Corollary 4: $Mult(H)$ contains only bounded functions, and $\sup_{X}|f| \leq \|M_f\|$.

Proof: This follows from the Propositions 2 and 3, since the eigenvalues of $M_f^*$ are contained in $\sigma(M_f^*)$, which is contained in the disc of radius $\|M_f^*\| = \|M_f\|$.

Corollary 5: $\{M_f : f \in Mult(H)\}$ is closed in the weak operator topology of $B(H)$, and, in particular, $Mult(H)$ is a Banach algebra.

Remark: The weak operator topology is the topology on $B(H)$ in which a net $T_n \rightarrow T$ if and only for all $f,g \in H$, $\langle T_n f, g \rangle \rightarrow \langle Tf, g \rangle$. The reader may safely replace this with the norm topology of $B(H)$ for the purposes of these lectures.

Proof: If $T_n$ is a net in $\{M_f : f \in Mult(H)\}$ converging to $T$ in the weak operator topology, then $T_n^* \rightarrow T^*$ WOT. Then for all $x \in X$, $T_n^* k_x = \lambda_n(x) k_x$ converges weakly to $T^* k_x$, so $k_x$ is an eigenvalue for $T^*$. By Proposition 3, $T \in \{M_f : f \in Mult(H)\}$.

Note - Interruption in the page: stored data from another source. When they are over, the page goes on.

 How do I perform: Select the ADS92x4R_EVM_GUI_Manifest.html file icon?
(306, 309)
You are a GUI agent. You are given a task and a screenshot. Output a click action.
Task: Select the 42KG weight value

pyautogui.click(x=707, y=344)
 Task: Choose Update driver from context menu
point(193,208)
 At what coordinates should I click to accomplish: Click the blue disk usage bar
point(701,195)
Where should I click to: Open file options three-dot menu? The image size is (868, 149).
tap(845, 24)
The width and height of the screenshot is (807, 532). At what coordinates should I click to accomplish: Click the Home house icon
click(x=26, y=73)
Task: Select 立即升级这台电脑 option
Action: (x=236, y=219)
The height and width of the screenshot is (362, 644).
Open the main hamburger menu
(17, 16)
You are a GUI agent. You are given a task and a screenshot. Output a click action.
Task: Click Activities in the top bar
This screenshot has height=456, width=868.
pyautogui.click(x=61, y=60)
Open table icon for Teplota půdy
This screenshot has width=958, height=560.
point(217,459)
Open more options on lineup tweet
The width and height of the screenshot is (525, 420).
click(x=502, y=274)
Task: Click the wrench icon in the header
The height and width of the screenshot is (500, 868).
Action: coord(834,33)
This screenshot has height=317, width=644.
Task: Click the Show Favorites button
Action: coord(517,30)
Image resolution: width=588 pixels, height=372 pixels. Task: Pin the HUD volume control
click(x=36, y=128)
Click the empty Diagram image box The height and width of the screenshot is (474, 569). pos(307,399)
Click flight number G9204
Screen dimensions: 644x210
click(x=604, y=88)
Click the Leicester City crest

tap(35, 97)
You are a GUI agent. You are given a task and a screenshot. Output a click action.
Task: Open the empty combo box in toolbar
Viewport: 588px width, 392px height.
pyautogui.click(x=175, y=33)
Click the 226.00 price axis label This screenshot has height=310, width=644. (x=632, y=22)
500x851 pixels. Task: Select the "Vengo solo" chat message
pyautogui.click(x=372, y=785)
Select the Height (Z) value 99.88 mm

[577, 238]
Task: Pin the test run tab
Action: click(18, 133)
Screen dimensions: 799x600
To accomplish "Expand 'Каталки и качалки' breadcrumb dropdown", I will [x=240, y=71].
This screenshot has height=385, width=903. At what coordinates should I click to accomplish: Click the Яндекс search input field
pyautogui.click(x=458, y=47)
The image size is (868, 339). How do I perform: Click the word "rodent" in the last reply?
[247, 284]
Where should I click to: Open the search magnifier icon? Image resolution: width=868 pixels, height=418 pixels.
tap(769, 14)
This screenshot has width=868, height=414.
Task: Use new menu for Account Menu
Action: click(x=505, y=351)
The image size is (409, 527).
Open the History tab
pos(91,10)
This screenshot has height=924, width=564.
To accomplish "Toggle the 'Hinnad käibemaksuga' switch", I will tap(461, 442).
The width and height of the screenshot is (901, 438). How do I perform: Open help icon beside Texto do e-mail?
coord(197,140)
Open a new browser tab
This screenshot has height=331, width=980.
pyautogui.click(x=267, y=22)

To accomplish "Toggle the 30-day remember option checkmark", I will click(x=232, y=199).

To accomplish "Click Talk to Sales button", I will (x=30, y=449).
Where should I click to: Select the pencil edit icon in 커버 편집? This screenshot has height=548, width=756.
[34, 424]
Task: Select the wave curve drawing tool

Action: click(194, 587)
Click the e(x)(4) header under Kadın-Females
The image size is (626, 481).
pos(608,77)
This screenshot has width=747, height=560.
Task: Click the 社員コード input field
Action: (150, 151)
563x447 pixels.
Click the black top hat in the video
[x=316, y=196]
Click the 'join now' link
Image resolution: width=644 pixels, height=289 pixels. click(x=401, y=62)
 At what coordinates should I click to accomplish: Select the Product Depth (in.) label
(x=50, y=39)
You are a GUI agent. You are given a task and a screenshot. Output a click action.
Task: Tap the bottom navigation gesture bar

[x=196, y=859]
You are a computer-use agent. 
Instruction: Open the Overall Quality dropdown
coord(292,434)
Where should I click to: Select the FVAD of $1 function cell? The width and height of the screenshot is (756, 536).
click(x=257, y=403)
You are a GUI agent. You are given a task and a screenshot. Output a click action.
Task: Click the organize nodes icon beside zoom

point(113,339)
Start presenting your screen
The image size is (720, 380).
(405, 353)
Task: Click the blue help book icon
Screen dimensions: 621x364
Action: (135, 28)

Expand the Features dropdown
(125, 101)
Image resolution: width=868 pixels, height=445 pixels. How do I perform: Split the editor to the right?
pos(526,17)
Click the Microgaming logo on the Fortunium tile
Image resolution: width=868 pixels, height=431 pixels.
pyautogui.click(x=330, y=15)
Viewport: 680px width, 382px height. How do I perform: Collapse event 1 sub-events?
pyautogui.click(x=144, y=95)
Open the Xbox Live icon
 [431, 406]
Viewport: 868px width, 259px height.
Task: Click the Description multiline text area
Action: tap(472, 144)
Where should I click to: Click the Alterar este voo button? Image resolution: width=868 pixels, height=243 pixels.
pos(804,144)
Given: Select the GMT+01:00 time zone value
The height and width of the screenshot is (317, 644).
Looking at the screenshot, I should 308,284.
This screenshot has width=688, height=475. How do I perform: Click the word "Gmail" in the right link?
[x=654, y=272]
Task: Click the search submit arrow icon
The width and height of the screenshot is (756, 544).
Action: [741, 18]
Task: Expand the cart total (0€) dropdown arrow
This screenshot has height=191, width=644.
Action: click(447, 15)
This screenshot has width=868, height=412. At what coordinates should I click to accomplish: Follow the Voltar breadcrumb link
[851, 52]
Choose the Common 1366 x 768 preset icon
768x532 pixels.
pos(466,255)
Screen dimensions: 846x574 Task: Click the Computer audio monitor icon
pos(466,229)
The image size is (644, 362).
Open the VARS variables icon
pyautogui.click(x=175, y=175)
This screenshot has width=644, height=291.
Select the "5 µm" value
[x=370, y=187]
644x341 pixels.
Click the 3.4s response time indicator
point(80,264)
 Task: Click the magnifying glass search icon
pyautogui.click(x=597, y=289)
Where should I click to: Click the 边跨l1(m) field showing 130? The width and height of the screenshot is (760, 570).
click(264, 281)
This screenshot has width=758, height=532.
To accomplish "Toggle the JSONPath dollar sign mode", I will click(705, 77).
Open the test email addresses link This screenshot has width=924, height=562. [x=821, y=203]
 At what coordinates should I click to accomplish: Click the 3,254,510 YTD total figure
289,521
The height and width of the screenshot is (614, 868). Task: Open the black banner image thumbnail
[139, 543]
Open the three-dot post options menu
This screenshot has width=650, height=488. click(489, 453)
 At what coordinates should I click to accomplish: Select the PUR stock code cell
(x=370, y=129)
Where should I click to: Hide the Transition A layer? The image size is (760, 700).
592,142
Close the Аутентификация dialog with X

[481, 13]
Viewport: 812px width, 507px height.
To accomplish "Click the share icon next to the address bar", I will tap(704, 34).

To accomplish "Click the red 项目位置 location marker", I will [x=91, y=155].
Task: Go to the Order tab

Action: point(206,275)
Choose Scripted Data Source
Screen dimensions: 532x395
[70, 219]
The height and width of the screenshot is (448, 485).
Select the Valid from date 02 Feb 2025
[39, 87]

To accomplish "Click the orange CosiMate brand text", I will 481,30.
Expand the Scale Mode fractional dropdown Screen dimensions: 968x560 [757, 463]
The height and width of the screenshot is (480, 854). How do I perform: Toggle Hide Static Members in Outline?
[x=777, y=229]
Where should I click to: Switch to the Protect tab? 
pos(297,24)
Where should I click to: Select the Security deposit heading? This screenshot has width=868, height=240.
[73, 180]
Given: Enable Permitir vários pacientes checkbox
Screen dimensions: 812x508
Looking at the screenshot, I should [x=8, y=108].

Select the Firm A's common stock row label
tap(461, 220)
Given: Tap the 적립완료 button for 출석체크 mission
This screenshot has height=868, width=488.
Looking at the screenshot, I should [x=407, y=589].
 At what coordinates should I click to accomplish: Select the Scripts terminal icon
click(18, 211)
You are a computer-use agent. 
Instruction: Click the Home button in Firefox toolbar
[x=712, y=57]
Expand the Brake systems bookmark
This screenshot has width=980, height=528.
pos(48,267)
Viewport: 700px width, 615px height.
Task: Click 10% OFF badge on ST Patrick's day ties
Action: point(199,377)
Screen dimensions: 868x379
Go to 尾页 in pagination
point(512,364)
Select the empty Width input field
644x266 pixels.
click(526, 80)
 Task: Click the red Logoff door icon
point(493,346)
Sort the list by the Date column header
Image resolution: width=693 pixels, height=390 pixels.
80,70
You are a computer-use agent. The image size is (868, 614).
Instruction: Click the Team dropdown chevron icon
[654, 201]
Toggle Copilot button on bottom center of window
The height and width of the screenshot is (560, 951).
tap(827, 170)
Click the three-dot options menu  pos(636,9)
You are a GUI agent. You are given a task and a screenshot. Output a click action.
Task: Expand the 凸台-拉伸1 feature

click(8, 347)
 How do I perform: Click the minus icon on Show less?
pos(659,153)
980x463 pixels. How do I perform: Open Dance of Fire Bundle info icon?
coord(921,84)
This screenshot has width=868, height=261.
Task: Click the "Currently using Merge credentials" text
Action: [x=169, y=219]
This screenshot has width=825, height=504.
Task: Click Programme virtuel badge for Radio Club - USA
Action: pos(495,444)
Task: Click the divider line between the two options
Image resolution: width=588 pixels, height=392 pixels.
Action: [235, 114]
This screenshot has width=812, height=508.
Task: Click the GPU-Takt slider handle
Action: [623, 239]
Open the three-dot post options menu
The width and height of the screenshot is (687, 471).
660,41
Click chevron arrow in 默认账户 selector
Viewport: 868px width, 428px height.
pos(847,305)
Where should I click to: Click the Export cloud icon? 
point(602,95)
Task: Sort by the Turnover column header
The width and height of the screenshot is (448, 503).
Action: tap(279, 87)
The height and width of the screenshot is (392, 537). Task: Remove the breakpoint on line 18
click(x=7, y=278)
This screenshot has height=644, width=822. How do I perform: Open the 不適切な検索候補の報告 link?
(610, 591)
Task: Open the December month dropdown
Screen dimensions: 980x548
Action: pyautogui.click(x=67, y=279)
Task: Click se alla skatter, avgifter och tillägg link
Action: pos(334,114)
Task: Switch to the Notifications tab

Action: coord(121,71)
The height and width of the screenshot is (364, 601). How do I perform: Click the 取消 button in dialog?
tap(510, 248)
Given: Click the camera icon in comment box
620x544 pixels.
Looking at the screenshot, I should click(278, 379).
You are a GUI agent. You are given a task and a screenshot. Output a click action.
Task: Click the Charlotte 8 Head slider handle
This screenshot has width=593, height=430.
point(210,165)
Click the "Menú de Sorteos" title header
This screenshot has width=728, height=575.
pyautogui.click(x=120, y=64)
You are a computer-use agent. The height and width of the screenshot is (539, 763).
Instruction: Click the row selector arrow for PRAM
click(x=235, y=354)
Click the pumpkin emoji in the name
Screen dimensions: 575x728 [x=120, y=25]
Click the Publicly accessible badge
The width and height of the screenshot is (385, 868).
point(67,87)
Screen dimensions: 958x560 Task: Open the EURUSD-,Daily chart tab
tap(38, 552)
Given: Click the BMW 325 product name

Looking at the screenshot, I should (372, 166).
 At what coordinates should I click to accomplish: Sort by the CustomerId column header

Example: Let’s find out who is the multiplier algebra of $H^2$. Since $1 \in H^2$, we have that $Mult(H) \subseteq H^2$, and in particular every multiplier in $Mult(H)$ is an analytic function on D. By Corollary 4 we have that every multiplier is bounded on the disc. Thus

$Mult(H^2) \subseteq H^\infty \equiv H^\infty(D) .$

The right hand side denotes the algebra of bounded analytic functions in D. On the other hand, by the formula developed in Section 3, we have for $f \in H^\infty$ and $h \in H^2$,

$\lim_{r\rightarrow 1}\frac{1}{2 \pi}\int_0^{2\pi} |f(re^{it})h(re^{it})|^2 dt \leq \|f\|^2_\infty \lim_{r\rightarrow 1} \frac{1}{2\pi} \int_0^{2\pi} |h(re^{it})|^2 dt = \|f\|^2_\infty \|h\|^2_{H^2} .$

By the fact at the end of Section 3, we obtain $fh \in H^2$ and $\|fh\|_{H^2} \leq \|f\|_\infty \|h\|_{H^2}$, so $f \in Mult(H^2)$ and $\|M_f\| \leq \|f\|_\infty$.

Exercise F: What is the the multiplier algebra of $L^2_a(D)$? Of $\ell^2(\mathbb{N})$? Can you cook up a non-trivial RKHS that has a trivial (scalars only) multiplier algebra?

#### 5. First magic trick

Note that as a consequence of the previous example and Corollary 5 we have that $H^\infty(D)$ is a Banach algebra. It follows readily that the limit of any locally uniformly convergent sequence of analytic functions (on any open set) is also analytic. I leave it to the reader to check just how much complex analysis we used to obtain this result, and to compare with the other proof they know of this fact.